Attention
This repository is unstable and currently experimental. Please come back later when we have a new version to correspond with dat 1.0. Keep up to date in #dat on freenode or @dat_project on Twitter.
rdat
Software is in alpha stage. Not yet ready for use with real world data
The rdat
package provides an R wrapper to the Dat project. Dat (git
for data) is a framework for data versioning, replication and synchronisation, see dat-data.com.
Installation instructions
Prerequisites: Instructions below require R, git and nodejs (npm).
Installing dat
stable
Install the latest stable version from npm:
sudo npm install -g dat
See instructions for more details.
Installing dat
development version
If you have not already installed dat
grab it from github:
git clone https://github.com/maxogden/dat ~/dat
cd ~/dat
npm install .
sudo npm link
To update an existing copy of dat
cd ~/dat
git pull
rm -Rf node_modules
npm install .
Installing rdat
Then install the R package:
library(devtools)
install_github("ropensci/rdat")
Run through the examples to verify that everything works:
library(rdat)
example(dat)
API
This api is experimental and hasn't been finalized or implemented.
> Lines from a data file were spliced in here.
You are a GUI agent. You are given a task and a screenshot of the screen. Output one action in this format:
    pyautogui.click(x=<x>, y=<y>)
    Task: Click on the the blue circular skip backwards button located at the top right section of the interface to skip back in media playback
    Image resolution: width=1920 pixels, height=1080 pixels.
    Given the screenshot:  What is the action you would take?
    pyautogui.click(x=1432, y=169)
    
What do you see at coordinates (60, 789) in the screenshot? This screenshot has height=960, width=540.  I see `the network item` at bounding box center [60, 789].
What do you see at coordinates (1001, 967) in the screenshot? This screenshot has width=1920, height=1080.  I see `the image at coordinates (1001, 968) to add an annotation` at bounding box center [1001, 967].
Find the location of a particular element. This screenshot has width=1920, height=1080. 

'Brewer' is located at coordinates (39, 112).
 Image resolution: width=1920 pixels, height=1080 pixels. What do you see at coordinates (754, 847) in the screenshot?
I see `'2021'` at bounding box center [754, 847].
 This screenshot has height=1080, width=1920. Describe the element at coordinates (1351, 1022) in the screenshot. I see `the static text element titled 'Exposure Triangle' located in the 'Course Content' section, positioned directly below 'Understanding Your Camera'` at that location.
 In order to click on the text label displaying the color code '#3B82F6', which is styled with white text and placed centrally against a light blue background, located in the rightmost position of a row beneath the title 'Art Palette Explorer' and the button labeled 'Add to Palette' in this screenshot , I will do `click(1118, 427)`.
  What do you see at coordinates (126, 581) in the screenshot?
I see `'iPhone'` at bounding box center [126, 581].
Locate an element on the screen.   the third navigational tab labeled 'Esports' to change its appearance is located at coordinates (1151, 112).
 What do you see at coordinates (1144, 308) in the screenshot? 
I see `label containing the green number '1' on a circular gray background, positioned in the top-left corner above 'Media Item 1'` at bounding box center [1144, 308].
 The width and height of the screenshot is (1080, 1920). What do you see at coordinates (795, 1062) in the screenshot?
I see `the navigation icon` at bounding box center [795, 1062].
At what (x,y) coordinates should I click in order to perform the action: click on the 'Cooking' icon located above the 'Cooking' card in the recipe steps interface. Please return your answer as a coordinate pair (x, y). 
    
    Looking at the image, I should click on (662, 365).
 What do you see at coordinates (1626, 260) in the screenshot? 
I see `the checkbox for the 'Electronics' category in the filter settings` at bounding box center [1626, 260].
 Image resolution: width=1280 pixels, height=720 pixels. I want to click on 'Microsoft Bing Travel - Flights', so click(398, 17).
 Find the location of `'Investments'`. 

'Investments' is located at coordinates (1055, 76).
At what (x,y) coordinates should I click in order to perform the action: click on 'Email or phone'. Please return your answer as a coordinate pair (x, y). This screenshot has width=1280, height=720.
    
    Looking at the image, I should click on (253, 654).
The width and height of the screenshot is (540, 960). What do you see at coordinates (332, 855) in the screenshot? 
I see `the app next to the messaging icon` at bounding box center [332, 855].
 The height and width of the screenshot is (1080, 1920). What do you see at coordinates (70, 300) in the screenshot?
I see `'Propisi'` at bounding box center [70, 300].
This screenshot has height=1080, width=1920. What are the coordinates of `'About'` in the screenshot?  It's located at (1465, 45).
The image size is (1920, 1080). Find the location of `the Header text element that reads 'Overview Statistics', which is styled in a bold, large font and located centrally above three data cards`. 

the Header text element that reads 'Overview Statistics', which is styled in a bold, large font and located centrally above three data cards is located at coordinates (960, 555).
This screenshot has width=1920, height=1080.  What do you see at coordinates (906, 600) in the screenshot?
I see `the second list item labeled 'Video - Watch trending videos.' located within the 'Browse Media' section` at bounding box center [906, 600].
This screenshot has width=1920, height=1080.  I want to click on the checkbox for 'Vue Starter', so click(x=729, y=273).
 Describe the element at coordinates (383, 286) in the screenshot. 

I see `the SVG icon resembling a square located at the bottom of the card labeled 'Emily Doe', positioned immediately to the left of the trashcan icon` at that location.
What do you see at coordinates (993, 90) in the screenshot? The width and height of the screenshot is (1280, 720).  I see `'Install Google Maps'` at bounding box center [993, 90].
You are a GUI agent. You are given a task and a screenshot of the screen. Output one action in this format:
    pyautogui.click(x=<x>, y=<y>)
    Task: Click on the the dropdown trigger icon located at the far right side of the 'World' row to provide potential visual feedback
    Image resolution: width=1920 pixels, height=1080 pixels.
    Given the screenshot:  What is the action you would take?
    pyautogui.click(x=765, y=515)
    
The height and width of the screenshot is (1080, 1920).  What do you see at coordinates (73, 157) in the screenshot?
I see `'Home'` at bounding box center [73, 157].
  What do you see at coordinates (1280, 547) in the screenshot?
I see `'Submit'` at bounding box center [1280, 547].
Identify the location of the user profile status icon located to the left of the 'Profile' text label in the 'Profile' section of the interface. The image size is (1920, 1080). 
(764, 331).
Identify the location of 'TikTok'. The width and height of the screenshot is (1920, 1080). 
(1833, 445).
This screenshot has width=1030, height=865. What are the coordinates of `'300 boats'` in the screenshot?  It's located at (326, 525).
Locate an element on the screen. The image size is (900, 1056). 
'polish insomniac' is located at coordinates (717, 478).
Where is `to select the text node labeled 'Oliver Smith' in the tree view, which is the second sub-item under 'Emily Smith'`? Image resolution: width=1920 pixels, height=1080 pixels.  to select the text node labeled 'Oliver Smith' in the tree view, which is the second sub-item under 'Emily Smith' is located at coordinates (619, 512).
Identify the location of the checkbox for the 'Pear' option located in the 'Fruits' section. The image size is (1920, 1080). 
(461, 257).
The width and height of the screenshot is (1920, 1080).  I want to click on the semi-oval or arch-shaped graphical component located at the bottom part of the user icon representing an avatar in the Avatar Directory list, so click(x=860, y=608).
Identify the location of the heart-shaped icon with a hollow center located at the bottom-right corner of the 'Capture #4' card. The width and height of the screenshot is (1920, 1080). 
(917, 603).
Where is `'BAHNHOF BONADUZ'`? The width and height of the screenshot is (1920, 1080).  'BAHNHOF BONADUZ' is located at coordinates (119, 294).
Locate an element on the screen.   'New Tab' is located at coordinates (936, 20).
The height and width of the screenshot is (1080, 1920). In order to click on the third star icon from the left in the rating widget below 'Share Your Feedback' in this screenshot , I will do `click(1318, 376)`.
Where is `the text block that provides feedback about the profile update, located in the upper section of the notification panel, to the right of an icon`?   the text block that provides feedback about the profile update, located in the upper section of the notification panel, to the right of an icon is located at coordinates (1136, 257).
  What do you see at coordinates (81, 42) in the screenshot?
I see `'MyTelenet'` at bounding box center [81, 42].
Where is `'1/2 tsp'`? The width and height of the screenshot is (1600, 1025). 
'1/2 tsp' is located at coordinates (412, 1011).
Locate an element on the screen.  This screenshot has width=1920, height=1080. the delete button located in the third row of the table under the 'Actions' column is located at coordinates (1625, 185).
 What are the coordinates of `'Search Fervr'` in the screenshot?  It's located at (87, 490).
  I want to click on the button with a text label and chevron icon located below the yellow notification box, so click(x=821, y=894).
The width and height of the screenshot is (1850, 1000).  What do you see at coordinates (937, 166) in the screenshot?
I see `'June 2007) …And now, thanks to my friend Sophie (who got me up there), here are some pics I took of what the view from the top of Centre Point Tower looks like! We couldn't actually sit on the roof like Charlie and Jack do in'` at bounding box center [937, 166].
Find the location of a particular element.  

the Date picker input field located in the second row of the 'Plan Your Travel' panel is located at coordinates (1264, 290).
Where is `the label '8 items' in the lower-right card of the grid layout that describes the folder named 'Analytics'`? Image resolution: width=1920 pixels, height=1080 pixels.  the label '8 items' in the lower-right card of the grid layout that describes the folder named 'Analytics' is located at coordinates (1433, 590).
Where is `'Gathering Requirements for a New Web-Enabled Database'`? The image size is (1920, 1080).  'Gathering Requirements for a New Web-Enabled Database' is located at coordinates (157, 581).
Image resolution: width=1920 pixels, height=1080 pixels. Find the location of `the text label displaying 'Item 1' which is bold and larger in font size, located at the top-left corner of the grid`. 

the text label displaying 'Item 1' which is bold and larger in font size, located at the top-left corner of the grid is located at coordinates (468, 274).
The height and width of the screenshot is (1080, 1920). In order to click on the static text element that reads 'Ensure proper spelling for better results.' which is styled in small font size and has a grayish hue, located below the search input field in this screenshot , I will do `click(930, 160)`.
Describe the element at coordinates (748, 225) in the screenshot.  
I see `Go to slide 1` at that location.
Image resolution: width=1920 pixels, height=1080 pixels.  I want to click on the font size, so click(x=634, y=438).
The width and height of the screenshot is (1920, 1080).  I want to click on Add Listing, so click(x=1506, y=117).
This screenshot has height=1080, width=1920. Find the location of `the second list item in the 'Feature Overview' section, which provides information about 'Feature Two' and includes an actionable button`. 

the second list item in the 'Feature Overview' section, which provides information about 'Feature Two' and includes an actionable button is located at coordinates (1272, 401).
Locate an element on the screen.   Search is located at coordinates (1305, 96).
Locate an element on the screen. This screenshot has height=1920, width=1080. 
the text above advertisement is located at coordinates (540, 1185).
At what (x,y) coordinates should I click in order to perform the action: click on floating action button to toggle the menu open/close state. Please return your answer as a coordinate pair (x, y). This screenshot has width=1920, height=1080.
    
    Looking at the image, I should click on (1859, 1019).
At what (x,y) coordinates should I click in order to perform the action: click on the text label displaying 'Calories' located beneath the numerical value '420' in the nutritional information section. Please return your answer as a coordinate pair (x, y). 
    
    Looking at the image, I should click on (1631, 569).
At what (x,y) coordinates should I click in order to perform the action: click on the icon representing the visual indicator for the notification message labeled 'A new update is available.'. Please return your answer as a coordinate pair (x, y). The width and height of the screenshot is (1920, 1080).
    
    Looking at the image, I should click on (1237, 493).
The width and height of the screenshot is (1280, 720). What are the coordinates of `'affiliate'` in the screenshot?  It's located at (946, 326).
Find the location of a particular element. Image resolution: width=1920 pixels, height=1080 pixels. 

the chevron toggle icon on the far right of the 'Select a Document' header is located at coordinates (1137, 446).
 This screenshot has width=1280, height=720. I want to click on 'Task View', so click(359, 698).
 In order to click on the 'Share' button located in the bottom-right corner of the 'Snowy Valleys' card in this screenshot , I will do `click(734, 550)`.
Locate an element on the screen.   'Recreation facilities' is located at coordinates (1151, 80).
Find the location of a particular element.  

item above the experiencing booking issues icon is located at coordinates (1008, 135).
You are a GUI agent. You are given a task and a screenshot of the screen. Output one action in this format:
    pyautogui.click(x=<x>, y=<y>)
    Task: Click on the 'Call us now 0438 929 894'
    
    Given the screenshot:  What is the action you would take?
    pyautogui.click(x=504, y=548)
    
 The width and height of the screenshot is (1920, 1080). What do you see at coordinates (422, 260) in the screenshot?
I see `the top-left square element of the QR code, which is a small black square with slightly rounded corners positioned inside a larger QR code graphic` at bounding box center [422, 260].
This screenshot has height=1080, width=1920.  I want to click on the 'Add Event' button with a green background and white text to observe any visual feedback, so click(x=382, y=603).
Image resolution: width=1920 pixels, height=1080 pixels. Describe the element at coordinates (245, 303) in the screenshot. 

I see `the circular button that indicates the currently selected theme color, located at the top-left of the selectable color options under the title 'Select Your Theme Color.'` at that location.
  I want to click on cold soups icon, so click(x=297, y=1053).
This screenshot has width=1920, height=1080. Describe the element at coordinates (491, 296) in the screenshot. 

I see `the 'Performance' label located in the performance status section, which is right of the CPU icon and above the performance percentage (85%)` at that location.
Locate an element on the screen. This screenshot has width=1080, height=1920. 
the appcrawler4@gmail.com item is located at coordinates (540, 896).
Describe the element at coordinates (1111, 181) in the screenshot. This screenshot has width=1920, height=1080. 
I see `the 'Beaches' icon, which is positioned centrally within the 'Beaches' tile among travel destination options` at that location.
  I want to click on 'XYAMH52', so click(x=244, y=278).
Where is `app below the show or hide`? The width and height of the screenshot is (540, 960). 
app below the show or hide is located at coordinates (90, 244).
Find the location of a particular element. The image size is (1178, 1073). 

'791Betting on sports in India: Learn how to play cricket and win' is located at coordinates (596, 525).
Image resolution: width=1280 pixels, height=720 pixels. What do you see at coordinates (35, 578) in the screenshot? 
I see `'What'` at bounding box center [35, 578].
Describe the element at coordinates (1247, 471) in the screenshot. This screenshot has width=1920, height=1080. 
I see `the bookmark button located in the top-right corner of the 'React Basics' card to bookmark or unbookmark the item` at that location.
Stay tuned for updates
init
When no remote
is specified, dat()
will init a new repository:
repo <- dat("cars", path = getwd())
insert
Inserts data from a data frame and gets the dat version key
# insert some data
repo$insert(cars[1:20,])
v1 <- repo$status()$version
v1
Inserts more data, get a new version key
# insert more data
repo$insert(cars[21:25,])
v2 <- repo$status()$version
v2
get
Retreive particular versions of the dataset from the key.
data1 <- repo$get(v1)
data2 <- repo$get(v2)
diff
List changes in between versions
diff <- repo$diff(v1, v2)
diff$key
branching
Fork a dataset from a particular version into a new branch.
# create fork
repo$checkout(v1)
repo$insert(cars[40:42,])
repo$forks()
v3 <- repo$status()$version
checkout
Checkout the data at a particular version.
# go back to v2
repo$checkout(v2)
repo$get()
binary data
Save binary data (files) as attachements to the dataset.
# store binary attachements
repo$write(serialize(iris, NULL), "iris")
unserialize(repo$read("iris"))
clone
# Create another repo
dir.create(newdir <- tempfile())
repo2 <- dat("cars", path = newdir, remote = repo$path())
repo2$forks()
repo2$get()
Specifying a remote
(path or url) to clone an existing repo. In this case we clone the previous repo into a new location.
push and pull
Lets make yet another clone of our original repository
# Create a third repo
dir.create(newdir <- tempfile())
repo3 <- dat("cars", path = newdir, remote = repo$path())
Add data in repo2 and then push
it back to repo1.
# Add some data and push to origin
repo2$insert(cars[31:40,])
repo2$push()
Then pull
data back into repo3.
# sync data with origin
repo3$pull()
# Verify that repositories are in sync
mydata2 <- repo2$get()
mydata3 <- repo3$get()
all.equal(mydata2, mydata3)